Aber wie erkennt man Vermenschlichung? Was ist das eigentlich? Warum ist jeder nette Hundehalter davon betroffen?

Bei meiner Recherche habe ich gelernt das Vermenschlichung immer bedeutet

  • dass das Hündchen in Mäntelchen gezwungen wird und somit mehr Accessoire als Lebewesen ist oder
  • keine Regeln und Grenzen kennt und damit seiner Familie auf der Nase rum tanzt oder
  • im Bett/auf der Couch schläft und damit die Rangfolge in Gefahr ist oder
  • mit dem Hund gesprochen wird als wäre er ein Mensch – manchmal auch in Babysprache oder
  • für den Hund Essen gekocht wird oder
  • dem Hund menschliche Fähigkeiten zusprechen wie z. B. bewusstes Handeln, denken, fühlen oder ähnliches oder
  • dass der Hund Rudelführer ist und nicht der Mensch eben durch mangelnde “artgerechte” Erziehung des Hundes oder
  • der Mensch sich selbst nicht verhundlicht – sprich, nicht davon überzeugt ist das ein Hund eigentlich nur nach der Macht innerhalb des “Rudels” strebt oder
  • … usw.

Davon abgesehen – der VDH, der es besser wissen sollte schreibt übrigens über Vermenschlichung so etwas. Der Artikel kann ja nur aus dem letzten, frühen Jahrhundert sein. Ansonsten wäre es ein echtes Armutszeugnis für den VDH Hessen.
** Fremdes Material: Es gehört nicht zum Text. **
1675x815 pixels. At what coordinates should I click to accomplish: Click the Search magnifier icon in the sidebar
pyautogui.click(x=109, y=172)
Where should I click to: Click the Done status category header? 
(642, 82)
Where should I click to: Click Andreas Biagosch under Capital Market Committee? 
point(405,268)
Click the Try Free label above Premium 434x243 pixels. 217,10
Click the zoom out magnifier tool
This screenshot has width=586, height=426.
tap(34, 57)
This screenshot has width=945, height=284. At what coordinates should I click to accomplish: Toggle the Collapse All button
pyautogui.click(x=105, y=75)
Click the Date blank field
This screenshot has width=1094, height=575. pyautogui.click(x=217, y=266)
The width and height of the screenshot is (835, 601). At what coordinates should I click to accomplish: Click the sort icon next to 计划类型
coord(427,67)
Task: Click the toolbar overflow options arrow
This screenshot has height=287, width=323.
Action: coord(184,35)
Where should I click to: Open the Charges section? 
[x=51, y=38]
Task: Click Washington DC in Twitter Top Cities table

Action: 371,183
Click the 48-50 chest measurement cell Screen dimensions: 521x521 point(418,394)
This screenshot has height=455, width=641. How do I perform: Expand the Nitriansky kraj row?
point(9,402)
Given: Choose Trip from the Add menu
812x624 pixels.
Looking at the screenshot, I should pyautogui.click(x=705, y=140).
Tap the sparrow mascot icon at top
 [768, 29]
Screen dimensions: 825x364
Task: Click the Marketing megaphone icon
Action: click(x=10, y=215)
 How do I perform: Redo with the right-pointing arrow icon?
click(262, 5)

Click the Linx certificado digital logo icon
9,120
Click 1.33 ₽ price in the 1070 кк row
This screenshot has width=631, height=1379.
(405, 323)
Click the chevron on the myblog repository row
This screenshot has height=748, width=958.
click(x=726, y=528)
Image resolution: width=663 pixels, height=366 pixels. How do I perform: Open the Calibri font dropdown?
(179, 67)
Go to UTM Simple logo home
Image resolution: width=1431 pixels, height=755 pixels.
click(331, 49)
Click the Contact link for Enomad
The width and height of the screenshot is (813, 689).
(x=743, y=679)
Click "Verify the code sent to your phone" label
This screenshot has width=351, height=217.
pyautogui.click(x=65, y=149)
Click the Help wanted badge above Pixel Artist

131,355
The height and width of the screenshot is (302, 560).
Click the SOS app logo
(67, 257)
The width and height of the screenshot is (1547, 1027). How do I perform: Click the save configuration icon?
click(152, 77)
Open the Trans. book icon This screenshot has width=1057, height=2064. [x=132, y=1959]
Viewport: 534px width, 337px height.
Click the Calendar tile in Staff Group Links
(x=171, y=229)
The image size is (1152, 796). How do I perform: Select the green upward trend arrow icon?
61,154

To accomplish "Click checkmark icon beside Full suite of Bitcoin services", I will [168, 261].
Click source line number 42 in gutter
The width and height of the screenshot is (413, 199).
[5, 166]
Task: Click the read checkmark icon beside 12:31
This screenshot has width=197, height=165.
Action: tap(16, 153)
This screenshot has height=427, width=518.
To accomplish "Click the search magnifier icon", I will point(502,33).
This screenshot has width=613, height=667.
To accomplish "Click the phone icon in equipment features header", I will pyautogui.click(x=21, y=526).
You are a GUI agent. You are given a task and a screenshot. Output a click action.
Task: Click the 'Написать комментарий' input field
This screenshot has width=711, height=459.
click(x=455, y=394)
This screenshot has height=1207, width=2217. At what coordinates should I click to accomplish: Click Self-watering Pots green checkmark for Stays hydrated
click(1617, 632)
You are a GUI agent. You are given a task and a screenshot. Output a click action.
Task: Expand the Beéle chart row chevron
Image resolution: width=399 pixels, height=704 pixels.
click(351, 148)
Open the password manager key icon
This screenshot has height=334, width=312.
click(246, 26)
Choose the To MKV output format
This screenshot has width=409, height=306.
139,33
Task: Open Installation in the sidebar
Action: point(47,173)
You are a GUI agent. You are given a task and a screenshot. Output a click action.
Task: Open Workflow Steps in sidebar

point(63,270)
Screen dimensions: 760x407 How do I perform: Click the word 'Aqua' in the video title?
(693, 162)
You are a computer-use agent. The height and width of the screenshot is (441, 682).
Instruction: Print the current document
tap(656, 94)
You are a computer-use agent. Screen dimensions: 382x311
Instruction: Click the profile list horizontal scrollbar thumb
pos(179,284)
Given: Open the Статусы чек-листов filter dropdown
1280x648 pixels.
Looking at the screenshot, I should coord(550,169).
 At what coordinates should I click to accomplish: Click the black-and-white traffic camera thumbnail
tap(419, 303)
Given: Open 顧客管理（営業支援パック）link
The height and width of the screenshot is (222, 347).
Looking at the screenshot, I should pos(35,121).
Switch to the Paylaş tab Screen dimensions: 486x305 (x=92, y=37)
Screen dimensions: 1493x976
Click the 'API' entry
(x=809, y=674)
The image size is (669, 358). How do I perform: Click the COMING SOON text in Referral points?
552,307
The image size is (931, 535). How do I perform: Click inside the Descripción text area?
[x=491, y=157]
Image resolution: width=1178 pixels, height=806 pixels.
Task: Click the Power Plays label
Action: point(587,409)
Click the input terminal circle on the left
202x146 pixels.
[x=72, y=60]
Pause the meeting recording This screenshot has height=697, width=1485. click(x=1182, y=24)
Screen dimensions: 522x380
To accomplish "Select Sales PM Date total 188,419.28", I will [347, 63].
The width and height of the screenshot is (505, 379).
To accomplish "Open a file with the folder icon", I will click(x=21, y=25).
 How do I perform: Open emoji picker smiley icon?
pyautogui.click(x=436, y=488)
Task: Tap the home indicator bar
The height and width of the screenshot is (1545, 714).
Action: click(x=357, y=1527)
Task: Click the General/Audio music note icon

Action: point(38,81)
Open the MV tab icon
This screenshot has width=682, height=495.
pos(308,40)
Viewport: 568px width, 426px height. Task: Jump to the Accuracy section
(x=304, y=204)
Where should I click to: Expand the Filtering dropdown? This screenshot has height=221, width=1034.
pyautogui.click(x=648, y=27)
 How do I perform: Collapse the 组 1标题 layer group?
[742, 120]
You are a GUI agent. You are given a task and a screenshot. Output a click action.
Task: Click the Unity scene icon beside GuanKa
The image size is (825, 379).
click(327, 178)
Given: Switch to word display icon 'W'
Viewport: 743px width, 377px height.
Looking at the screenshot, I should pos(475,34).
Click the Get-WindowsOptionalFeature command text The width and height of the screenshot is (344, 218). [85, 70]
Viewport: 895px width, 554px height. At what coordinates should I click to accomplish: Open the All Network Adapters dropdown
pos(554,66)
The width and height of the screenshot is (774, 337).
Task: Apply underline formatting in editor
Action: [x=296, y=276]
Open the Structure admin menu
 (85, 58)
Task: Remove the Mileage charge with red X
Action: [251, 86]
Warum ist Vermenschlichung so gefährlich?

Ganz ehrlich? Wenn der Hund nicht grad dass Herrchen oder Frauchen aus dem Bett schmeißt, sich dreist den Teller vom Tisch klaut wenn Frauchen noch die Gabel in der Hand hält oder andere Unarten und Erziehungsdefizite zeigt halte ich die sogenannte Vermenschlichung – sofern es sie wirklich bei Hunden gibt wie propagiert – für nicht besonders gefährlich. Regeln im Zusammenleben mit Hunden kann man auch ganz nett durchsetzen, ohne großes Geschrei, Machtkämpfe oder körperliche Maßregelungen. Das ist ganz einfach und schont den Blutdruck. Außerdem finde ich es äußerst toll und vorbildlich auf die Bedürfnisse seines Hundes Rücksicht zu nehmen.

Sicherlich, wenn der Hund als Kinderersatz dient und auch so behandelt wird, mit Kleidchen bestückt und Krallenlack, wirkt das sicher sehr befremdlich. Auch auf mich. Und ob der Hund es toll findet in einer Tragetasche durch die Gegend geschleppt zu werden sei dahingestellt.

Andererseits kann es für einen kleinen Teacup Chi in einer Tasche sicherer sein als im Getümmel der Fußgängerzone. Schließlich sind diese wirklich wirklich sehr sehr winzig und einmal draufgetreten… sparen wir uns das. Ein Whippet, Dalmatiner und auch ein großer “böser” Pit Bull (der ja nun wirkliche eine harte Hand braucht….<-ironie) sind um einen Hundemantel im Winter sicherlich dankbar. Fehlende Unterwolle und daraus fehlender Schutz vor Kälte sei dank. Vermenschlichung hin oder her – frieren ist doof. Auch für knallharte Killerrüden mit Ambitionen zur Weltherrschaft.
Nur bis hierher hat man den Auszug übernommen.